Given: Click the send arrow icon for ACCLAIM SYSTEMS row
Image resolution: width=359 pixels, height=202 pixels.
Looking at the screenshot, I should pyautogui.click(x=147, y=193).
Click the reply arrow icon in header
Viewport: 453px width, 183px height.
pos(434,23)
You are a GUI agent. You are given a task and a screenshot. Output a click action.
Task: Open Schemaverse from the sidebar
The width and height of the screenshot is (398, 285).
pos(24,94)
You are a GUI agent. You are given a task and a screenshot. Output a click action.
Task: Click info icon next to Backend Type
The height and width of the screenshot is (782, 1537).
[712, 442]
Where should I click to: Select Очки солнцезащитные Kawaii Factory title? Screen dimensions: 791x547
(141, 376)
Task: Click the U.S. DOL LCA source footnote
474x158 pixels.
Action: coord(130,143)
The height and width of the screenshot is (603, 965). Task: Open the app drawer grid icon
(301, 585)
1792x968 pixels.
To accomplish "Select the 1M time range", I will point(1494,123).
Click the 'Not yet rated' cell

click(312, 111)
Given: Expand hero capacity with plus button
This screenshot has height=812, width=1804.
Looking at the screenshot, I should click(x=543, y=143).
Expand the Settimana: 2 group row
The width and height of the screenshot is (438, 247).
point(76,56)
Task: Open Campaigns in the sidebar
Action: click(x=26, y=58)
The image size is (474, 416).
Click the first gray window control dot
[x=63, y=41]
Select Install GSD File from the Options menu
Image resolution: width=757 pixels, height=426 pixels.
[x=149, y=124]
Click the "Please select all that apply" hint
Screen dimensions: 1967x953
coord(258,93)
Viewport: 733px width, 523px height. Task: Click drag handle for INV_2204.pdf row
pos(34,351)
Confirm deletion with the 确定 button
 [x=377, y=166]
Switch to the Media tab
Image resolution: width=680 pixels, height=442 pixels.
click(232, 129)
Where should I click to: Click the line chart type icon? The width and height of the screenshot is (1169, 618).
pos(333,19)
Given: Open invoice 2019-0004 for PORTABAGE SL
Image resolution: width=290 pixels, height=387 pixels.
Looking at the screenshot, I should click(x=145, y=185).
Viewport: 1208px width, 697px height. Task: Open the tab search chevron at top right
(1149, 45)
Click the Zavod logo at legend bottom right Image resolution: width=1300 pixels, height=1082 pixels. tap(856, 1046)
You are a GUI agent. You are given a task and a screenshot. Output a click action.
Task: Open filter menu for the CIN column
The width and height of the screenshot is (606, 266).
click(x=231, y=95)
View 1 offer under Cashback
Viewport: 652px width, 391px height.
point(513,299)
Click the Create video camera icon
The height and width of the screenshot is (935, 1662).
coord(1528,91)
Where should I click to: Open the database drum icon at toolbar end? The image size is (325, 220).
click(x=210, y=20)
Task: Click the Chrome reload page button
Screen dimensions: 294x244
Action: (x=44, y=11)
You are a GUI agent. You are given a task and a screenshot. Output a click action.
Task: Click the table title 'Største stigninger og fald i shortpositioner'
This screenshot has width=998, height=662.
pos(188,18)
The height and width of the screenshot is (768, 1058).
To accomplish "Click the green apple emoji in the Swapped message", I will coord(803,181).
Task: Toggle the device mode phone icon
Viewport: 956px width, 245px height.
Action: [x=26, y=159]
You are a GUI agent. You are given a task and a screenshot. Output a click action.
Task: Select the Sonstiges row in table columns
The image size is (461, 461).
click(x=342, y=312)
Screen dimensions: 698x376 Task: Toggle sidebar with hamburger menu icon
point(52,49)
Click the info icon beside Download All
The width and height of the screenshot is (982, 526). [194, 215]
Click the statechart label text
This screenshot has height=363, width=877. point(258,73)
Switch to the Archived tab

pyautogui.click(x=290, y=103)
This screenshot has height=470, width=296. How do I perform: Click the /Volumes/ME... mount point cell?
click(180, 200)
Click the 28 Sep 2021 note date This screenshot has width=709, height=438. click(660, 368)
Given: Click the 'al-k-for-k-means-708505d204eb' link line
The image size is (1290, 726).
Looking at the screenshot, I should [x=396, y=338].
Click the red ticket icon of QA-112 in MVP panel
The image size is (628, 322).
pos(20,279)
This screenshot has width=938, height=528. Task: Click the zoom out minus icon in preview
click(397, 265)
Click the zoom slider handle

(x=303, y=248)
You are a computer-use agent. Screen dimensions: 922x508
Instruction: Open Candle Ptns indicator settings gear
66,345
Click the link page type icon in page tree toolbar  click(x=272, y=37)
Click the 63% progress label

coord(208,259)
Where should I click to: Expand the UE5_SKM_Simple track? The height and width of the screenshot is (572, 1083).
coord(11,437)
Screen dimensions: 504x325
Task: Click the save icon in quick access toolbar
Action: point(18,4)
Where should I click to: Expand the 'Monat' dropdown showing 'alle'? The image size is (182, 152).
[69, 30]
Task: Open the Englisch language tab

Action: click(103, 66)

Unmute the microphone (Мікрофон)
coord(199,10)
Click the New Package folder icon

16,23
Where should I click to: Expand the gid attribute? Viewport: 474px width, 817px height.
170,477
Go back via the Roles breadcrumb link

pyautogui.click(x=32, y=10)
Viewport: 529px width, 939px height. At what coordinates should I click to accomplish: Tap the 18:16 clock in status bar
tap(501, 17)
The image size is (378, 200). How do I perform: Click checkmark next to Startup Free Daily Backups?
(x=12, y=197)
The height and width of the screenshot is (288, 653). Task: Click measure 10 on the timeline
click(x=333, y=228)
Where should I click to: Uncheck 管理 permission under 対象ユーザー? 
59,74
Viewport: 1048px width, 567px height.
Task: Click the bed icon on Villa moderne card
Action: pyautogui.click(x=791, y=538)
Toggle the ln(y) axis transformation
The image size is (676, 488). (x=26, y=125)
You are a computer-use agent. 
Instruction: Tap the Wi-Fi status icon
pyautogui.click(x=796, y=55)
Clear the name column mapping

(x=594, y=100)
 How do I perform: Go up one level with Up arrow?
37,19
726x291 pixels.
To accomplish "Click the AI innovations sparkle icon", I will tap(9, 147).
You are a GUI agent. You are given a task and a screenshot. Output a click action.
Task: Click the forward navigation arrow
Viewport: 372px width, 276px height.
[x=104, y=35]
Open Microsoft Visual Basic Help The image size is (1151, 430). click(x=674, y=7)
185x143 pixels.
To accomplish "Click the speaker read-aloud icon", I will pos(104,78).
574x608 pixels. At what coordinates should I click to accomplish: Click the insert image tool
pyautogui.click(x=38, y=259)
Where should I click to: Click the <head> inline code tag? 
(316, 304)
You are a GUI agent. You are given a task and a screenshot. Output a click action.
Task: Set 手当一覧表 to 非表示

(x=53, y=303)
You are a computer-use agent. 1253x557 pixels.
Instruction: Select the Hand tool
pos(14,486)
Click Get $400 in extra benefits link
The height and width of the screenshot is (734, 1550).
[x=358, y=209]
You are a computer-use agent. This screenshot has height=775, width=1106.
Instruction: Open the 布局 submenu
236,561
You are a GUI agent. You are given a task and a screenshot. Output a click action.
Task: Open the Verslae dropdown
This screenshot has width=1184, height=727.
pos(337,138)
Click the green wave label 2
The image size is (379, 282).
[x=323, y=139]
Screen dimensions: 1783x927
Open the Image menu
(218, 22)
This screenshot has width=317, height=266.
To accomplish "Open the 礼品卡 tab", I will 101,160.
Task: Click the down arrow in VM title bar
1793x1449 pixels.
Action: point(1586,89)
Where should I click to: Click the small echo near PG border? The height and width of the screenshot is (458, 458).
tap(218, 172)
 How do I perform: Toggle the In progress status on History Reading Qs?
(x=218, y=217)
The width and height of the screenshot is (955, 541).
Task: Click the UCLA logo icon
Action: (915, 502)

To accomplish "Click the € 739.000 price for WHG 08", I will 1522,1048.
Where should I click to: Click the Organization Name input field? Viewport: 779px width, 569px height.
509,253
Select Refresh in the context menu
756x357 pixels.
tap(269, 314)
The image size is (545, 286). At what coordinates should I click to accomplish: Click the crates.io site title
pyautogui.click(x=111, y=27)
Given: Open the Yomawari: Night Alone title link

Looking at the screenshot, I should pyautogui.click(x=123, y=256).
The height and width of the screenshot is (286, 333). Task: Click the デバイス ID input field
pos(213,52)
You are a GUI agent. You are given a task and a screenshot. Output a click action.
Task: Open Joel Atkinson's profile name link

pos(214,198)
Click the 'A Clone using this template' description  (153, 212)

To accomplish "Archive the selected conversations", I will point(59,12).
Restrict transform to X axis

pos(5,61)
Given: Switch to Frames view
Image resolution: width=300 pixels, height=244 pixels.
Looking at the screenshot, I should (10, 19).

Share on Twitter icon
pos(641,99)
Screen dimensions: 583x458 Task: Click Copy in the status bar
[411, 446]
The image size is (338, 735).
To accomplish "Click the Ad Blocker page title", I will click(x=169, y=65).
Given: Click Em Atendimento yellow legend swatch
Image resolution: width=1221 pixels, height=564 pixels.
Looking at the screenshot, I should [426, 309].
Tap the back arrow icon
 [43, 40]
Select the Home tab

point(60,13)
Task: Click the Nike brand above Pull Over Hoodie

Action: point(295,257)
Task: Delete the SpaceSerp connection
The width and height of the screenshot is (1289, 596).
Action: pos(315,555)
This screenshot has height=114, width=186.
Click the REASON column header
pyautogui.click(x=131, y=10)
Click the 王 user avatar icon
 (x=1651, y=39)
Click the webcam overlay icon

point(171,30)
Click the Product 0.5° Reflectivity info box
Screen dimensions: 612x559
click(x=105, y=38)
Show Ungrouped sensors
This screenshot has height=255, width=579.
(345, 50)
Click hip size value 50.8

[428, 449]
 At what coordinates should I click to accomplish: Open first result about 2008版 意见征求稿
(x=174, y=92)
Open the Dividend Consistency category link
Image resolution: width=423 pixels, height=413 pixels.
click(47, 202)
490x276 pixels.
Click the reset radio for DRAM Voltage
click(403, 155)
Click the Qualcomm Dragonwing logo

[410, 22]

Stated problem. Output everything from the line that contains "Share on Twitter icon" down to the end of the rows above as a JSON list of strings, one string per line, with blank lines left out.

Completed exercise.
[
  "Share on Twitter icon",
  "pos(641,99)",
  "Screen dimensions: 583x458 Task: Click Copy in the status bar",
  "[411, 446]",
  "The image size is (338, 735).",
  "To accomplish \"Click the Ad Blocker page title\", I will click(x=169, y=65).",
  "Given: Click Em Atendimento yellow legend swatch",
  "Image resolution: width=1221 pixels, height=564 pixels.",
  "Looking at the screenshot, I should [426, 309].",
  "Tap the back arrow icon",
  " [43, 40]",
  "Select the Home tab",
  "point(60,13)",
  "Task: Click the Nike brand above Pull Over Hoodie",
  "Action: point(295,257)",
  "Task: Delete the SpaceSerp connection",
  "The width and height of the screenshot is (1289, 596).",
  "Action: pos(315,555)",
  "This screenshot has height=114, width=186.",
  "Click the REASON column header",
  "pyautogui.click(x=131, y=10)",
  "Click the 王 user avatar icon",
  " (x=1651, y=39)",
  "Click the webcam overlay icon",
  "point(171,30)",
  "Click the Product 0.5° Reflectivity info box",
  "Screen dimensions: 612x559",
  "click(x=105, y=38)",
  "Show Ungrouped sensors",
  "This screenshot has height=255, width=579.",
  "(345, 50)",
  "Click hip size value 50.8",
  "[428, 449]",
  " At what coordinates should I click to accomplish: Open first result about 2008版 意见征求稿",
  "(x=174, y=92)",
  "Open the Dividend Consistency category link",
  "Image resolution: width=423 pixels, height=413 pixels.",
  "click(47, 202)",
  "490x276 pixels.",
  "Click the reset radio for DRAM Voltage",
  "click(403, 155)",
  "Click the Qualcomm Dragonwing logo",
  "[410, 22]"
]